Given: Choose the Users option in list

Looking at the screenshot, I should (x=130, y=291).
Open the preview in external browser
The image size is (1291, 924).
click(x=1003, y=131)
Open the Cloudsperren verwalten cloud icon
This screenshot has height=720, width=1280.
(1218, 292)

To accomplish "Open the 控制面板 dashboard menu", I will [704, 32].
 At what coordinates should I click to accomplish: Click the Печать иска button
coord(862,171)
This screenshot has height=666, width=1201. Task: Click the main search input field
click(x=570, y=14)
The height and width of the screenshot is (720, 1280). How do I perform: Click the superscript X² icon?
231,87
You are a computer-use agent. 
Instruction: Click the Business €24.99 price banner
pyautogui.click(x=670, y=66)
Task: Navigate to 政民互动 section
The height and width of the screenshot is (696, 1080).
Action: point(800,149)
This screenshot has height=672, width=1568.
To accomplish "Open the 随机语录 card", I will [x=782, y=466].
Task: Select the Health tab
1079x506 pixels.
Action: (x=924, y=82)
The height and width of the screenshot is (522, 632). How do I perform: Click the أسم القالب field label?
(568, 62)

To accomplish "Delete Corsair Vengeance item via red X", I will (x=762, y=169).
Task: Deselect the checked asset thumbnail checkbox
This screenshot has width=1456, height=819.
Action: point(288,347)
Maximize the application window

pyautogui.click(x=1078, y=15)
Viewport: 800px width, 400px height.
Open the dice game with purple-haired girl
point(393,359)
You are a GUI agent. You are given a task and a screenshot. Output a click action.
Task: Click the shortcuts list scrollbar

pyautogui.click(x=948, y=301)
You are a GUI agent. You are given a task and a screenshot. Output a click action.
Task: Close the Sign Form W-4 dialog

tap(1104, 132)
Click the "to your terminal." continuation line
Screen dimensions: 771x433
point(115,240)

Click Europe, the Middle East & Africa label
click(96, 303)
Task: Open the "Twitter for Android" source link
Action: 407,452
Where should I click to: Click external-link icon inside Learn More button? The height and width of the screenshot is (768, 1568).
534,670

****************************************

• **Task objective**
Recast all of the data above as a Markdown table with the columns "Row" and "Line", giving each nonblank line its own numbered row and leaving out blank lines.

• **Correct result**
| Row | Line |
|---|---|
| 1 | Given: Choose the Users option in list |
| 2 | Looking at the screenshot, I should (x=130, y=291). |
| 3 | Open the preview in external browser |
| 4 | The image size is (1291, 924). |
| 5 | click(x=1003, y=131) |
| 6 | Open the Cloudsperren verwalten cloud icon |
| 7 | This screenshot has height=720, width=1280. |
| 8 | (1218, 292) |
| 9 | To accomplish "Open the 控制面板 dashboard menu", I will [704, 32]. |
| 10 |  At what coordinates should I click to accomplish: Click the Печать иска button |
| 11 | coord(862,171) |
| 12 | This screenshot has height=666, width=1201. Task: Click the main search input field |
| 13 | click(x=570, y=14) |
| 14 | The height and width of the screenshot is (720, 1280). How do I perform: Click the superscript X² icon? |
| 15 | 231,87 |
| 16 | You are a computer-use agent.  |
| 17 | Instruction: Click the Business €24.99 price banner |
| 18 | pyautogui.click(x=670, y=66) |
| 19 | Task: Navigate to 政民互动 section |
| 20 | The height and width of the screenshot is (696, 1080). |
| 21 | Action: point(800,149) |
| 22 | This screenshot has height=672, width=1568. |
| 23 | To accomplish "Open the 随机语录 card", I will [x=782, y=466]. |
| 24 | Task: Select the Health tab |
| 25 | 1079x506 pixels. |
| 26 | Action: (x=924, y=82) |
| 27 | The height and width of the screenshot is (522, 632). How do I perform: Click the أسم القالب field label? |
| 28 | (568, 62) |
| 29 | To accomplish "Delete Corsair Vengeance item via red X", I will (x=762, y=169). |
| 30 | Task: Deselect the checked asset thumbnail checkbox |
| 31 | This screenshot has width=1456, height=819. |
| 32 | Action: point(288,347) |
| 33 | Maximize the application window |
| 34 | pyautogui.click(x=1078, y=15) |
| 35 | Viewport: 800px width, 400px height. |
| 36 | Open the dice game with purple-haired girl |
| 37 | point(393,359) |
| 38 | You are a GUI agent. You are given a task and a screenshot. Output a click action. |
| 39 | Task: Click the shortcuts list scrollbar |
| 40 | pyautogui.click(x=948, y=301) |
| 41 | You are a GUI agent. You are given a task and a screenshot. Output a click action. |
| 42 | Task: Close the Sign Form W-4 dialog |
| 43 | tap(1104, 132) |
| 44 | Click the "to your terminal." continuation line |
| 45 | Screen dimensions: 771x433 |
| 46 | point(115,240) |
| 47 | Click Europe, the Middle East & Africa label |
| 48 | click(96, 303) |
| 49 | Task: Open the "Twitter for Android" source link |
| 50 | Action: 407,452 |
| 51 | Where should I click to: Click external-link icon inside Learn More button? The height and width of the screenshot is (768, 1568). |
| 52 | 534,670 |